What you will do :: The reply must contain exactly the lines below from the one with "Image resolution: width=1654" down to the one with "The width and", both included, and nothing more; please omit the pictures.

Data section ::

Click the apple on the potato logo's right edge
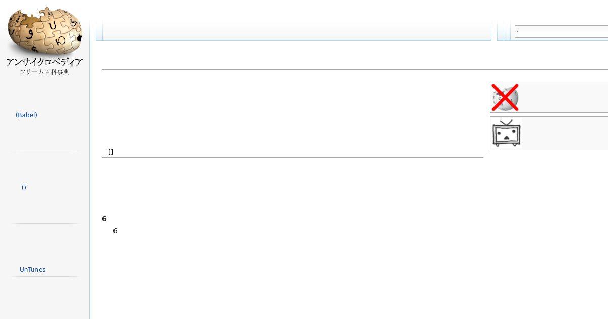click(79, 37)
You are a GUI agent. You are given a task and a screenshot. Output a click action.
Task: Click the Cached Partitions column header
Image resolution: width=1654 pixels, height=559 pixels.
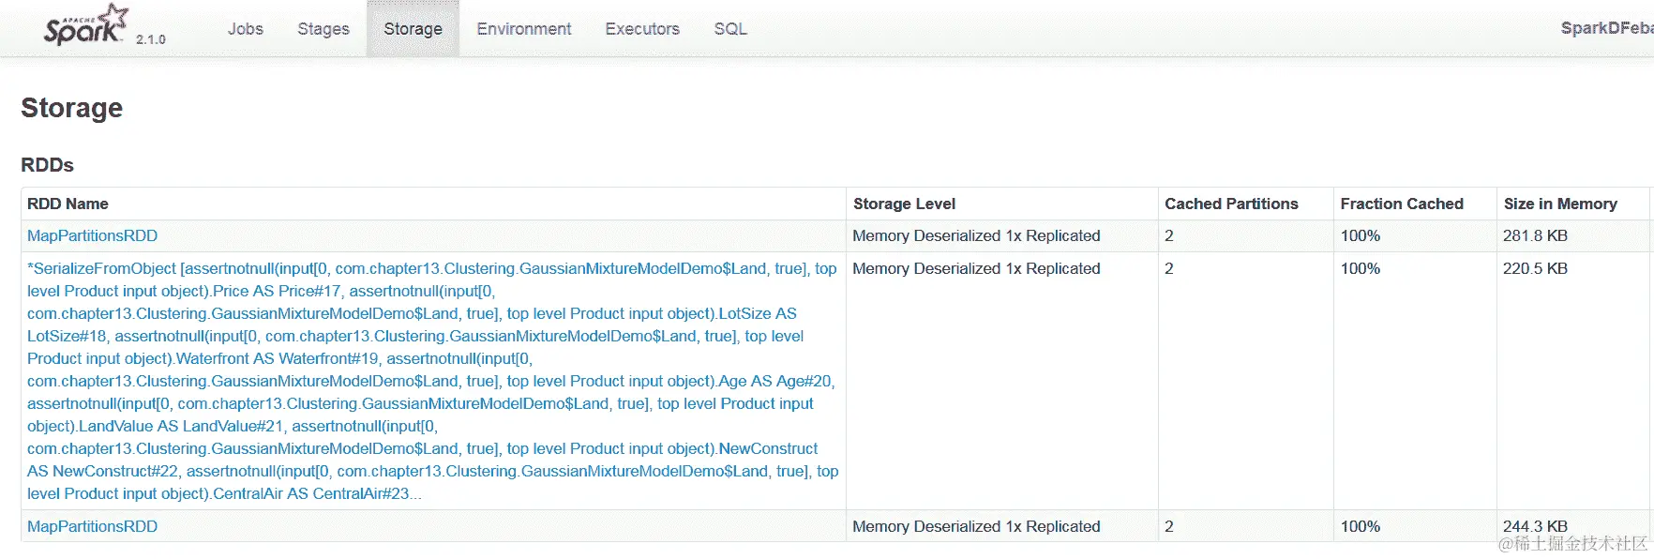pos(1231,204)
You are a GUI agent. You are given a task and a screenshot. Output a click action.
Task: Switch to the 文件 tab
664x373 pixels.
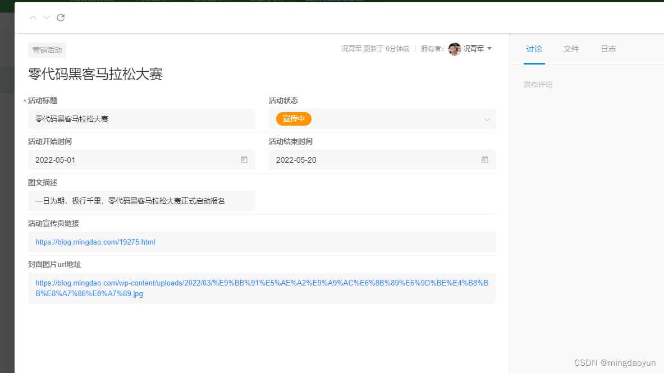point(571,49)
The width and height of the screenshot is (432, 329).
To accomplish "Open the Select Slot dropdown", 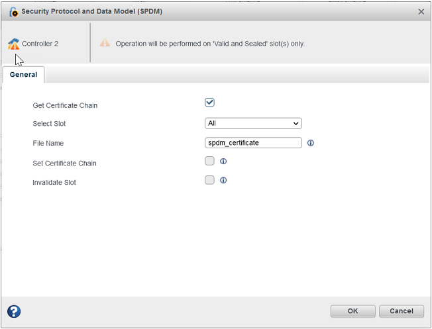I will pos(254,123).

Completed task ::
Image resolution: width=1654 pixels, height=559 pixels.
pos(1231,204)
You are a GUI agent. You are given a task and a screenshot. Output a click action.
Task: Switch to the 文件 tab
664x373 pixels.
point(571,49)
The width and height of the screenshot is (432, 329).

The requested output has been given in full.